FilteredPush team meeting 2011 Sept 06

Present: Bertram, Tim, Lei, Bob, Maureen, Paul, Jim, James


  • Progress on TCN
  • TDWG Demo
  • Progress on AOD
  • Charter for the Mapper
  • Architecture Implementation


  • Progress on TCN

Reviewed document from project, framed additional set of questions.

Bob: We've identified a list of FP work and project platform work. Probably involve a full time person to support their proposal, paid for by them, 3/4 time working on platform, and 1/4 on workflow tools.

We need to clarify which responsibilities are whose.

Will there be travel imposed on Kepler people by this?

Where would the person be? Probably Harvard, but travel would be needed to the southwest.

They could also budget to have someone come here, but it might be more useful for someone here to go out there. They should come to our annual meetings.

When is the deadline for submission? October 31, but they need a week lead time. Also, TDWG's meeting happens then.

Does the "other side" know that FP is requesting an FTE? Not yet. Maybe they already have allocated resources?

The work involved would be: the person would set up a data harvesting/portal system, then would create an instance of a FP network that would integrate with that system, where they could display specimens that need identifications, collect identifications, and send them back to source databases.

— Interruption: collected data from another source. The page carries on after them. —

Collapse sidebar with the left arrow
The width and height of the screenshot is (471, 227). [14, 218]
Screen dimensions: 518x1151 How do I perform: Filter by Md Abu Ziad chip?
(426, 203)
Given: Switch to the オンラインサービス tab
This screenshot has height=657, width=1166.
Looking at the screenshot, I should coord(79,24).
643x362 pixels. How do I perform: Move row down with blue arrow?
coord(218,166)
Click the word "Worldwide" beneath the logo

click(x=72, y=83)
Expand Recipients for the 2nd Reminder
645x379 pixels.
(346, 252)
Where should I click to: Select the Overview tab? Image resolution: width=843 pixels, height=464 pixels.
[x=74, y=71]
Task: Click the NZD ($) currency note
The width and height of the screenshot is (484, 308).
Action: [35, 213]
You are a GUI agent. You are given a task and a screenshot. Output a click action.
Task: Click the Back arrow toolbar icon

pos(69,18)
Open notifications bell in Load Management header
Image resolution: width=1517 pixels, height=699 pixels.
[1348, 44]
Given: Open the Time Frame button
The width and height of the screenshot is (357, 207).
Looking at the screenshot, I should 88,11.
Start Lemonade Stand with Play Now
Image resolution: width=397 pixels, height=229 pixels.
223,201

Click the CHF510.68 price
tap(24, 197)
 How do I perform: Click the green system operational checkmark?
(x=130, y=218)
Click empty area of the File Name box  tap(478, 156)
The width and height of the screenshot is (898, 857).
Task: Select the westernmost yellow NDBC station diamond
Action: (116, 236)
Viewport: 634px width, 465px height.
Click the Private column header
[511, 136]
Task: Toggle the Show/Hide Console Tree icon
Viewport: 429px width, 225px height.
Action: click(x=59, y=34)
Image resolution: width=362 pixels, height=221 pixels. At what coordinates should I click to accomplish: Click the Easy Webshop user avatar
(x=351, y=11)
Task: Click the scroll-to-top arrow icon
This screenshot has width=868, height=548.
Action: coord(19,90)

TDWG symposium session: our group will give two talks, an introduction and fp as an example; a closing talk. Do we have a day yet? Annotations Working Group Monday afternoon, so symposium should follow.

  • TDWG Demo

Maureen: process set up for nodes to boot up and join network. Should be running this week. Subscribe to queries, perform queries, advertise data sources, and find out who can service those needs.

  • Progress on AOD

Bob: http://etaxonomy.org/mw/Extensions_to_AO The easier diagrams and pointers should be later tonight. That link is two sets of three approaches each to certain problems that are interesting because of underspecifications in AO and AOD. THey are more complicated than what Tim needs to extract data from, so later tonight there will be simpler ones in diagrammatic form.

This also relates to work Paul and Bob have been doing on a manuscript.

Clean up on the wiki-- there's a number of pages on AOD that should be condensed. Bob is working on organizing links to those pages. Current entry point is: http://etaxonomy.org/mw/AOD_Extension_of_AO_for_Data

Lei has some questions about the examples which she will write up and send to Paul.

When should Paul, Lei, and Bob get together to talk about the examples? On the Friday agenda. Emails are welcome before then too.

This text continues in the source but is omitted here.